The present issue of RS/SI, which is assembled more or less inductively from the contributors’ Ansätze rather than thought out like the plan of a dissertation, includes essays that pose the general problem of the relationship between aesthetics and semiotics (Jean Fisette, Dominique Chateau), others that address this relationship in the context of a particular semiotic problem that nonetheless lends itself to aesthetic scrutiny (Pere Salabert, Martin Lefebvre), another series that apply semiotics and/or semiotic considerations to a specific aesthetic object (Éric Prince, Bernard Darras, Pierre Fresnault-Deruelle), and lastly, an essay that relates the problematic to ancient philosophy by allying Aristotle and the cinema (Christophe Génin).

It will become apparent, however, that a single name is predominant in this collection : that of Charles S. Peirce — either because his contribution to the meeting between semiotics and aesthetics is the object of a given study, or because his concepts serve as a methodology for analyzing aesthetics.

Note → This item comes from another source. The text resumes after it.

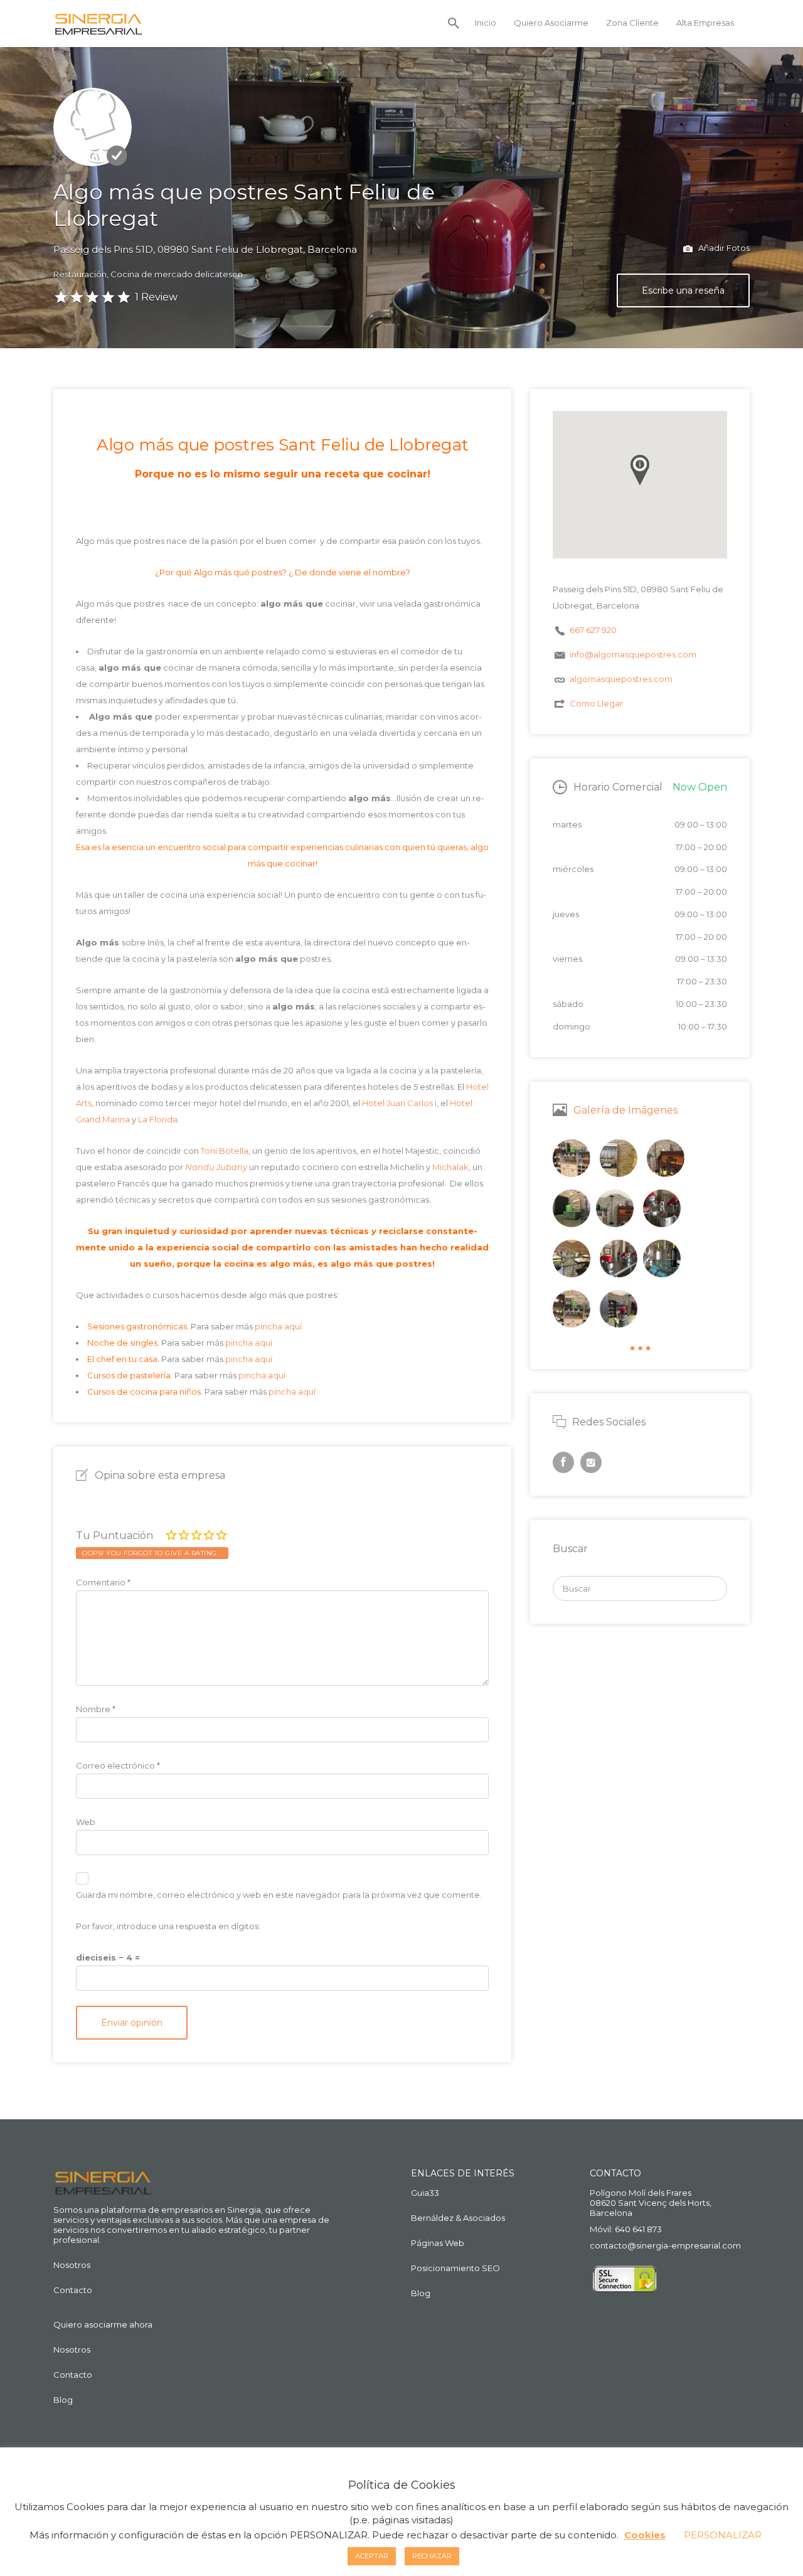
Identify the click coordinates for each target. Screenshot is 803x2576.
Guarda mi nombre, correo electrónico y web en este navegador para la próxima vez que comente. (279, 1895)
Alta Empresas (705, 23)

The omnipresence of this great thinker is obviously to be explained by the current resurgence of Peircean studies, by the consequent rediscovery of the “cathedral of research” he left to us, as well as, more particularly, by the fact that for him, aesthetics — paradoxically — seems both subsidiary and fundamental : subsidiary in the sense that the semiotic system encompasses the art object and its theorization, and dominates them with all its weight; fundamental to the extent that everything relating to Firstness and feeling constitutes such an important part of it, if not its very foundation. In addition, as is well known in visual semiotics, the Peircean system, beyond its exotic systematicity in English speaking countries, is a powerful reservoir of concepts and analytical instruments. In short, this issue of RS/SI is also a tribute to Peirce.

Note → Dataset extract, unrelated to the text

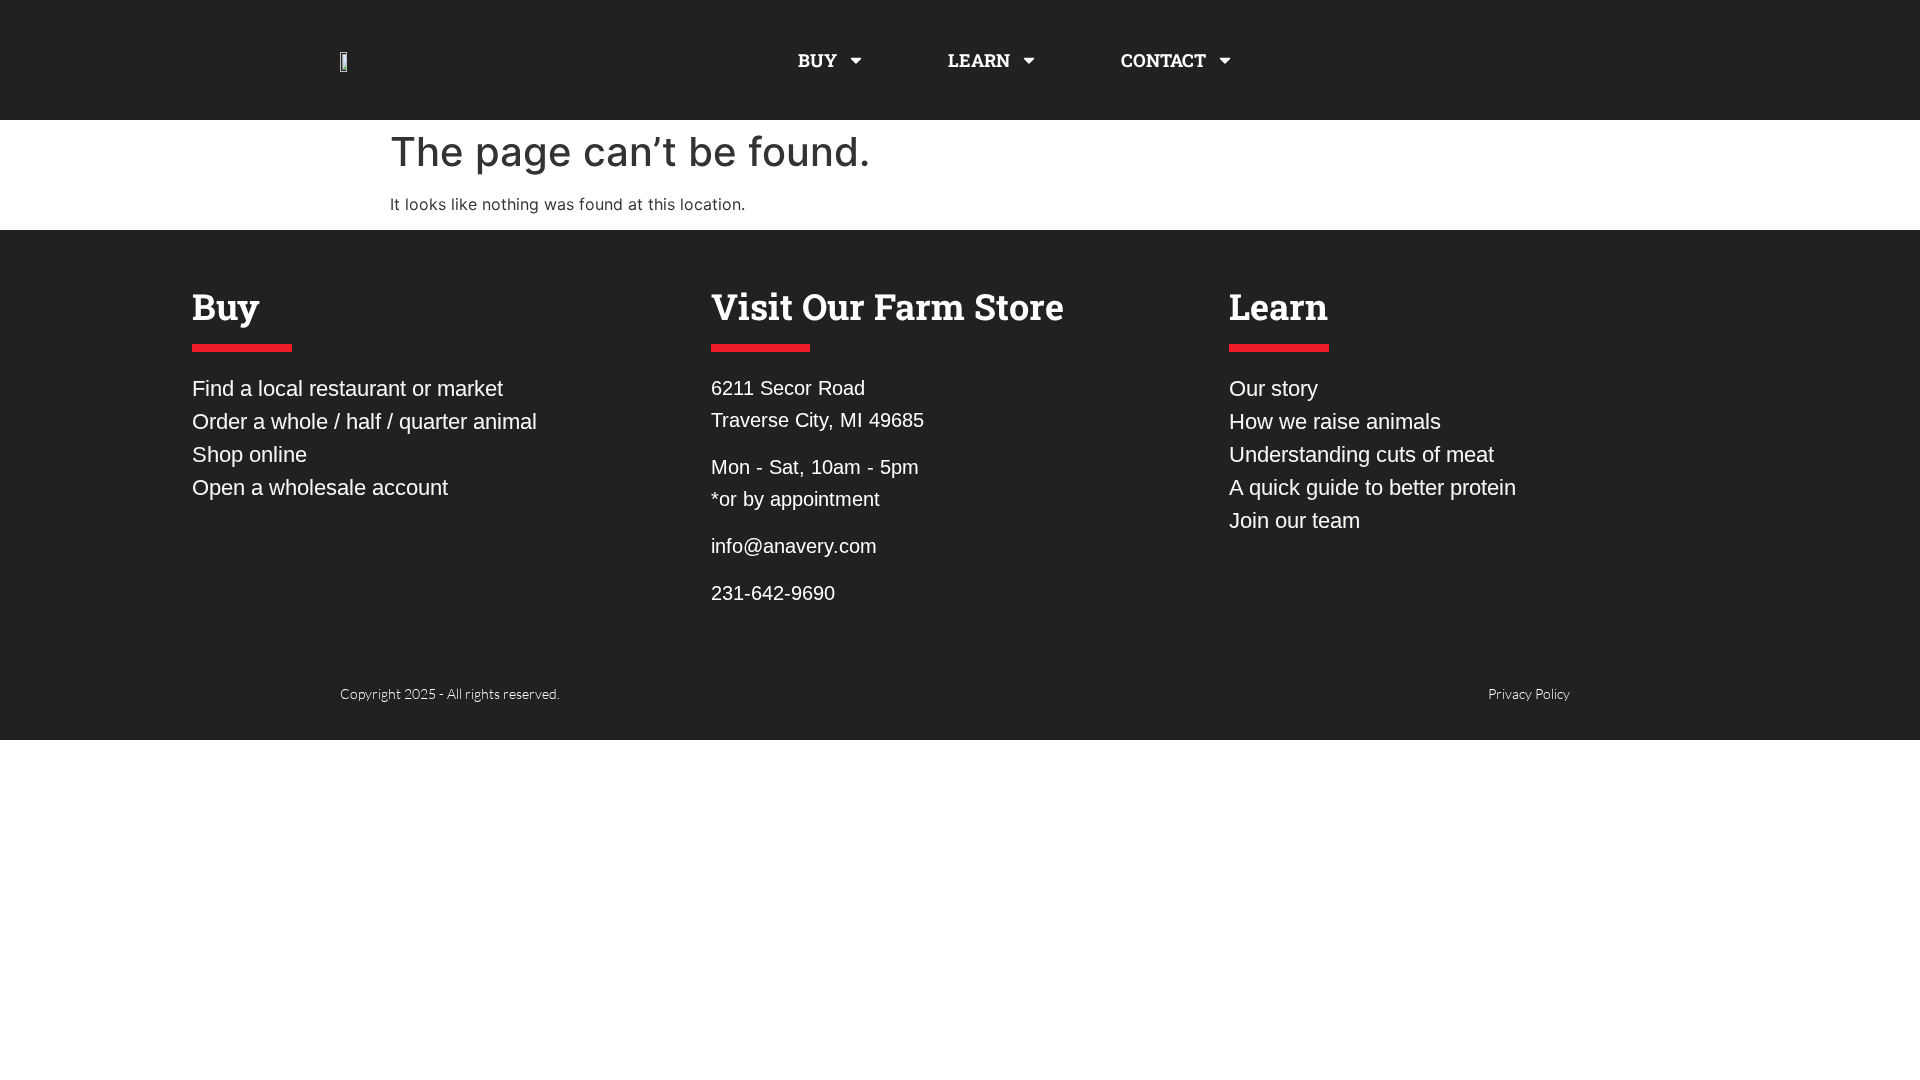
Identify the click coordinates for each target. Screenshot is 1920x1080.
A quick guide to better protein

Another leitmotif the reader will notice dominates the “practical” explorations of semiotic theory in this issue : the image, either still or moving. This is perhaps to be explained by the fact that the image became the main stumbling block of first generation semiotics, which was focussed principally on linguistics and linguistic-oriented research. It is thus no wonder that many researchers have seen a greater openness towards the non-verbal in the logic of relations and in the semiotics of Peirce. Moreover, the image is so important today that any semiotic approach to the phenomena of meaning and communication, including aisthèsic/aesthetic phenomena, must address it adequately. Yet in spite of these considerations, the influence of the visual on thought and the aesthetic imagination must also be acknowledged, and this is indeed evidenced by some of the essays in this issue.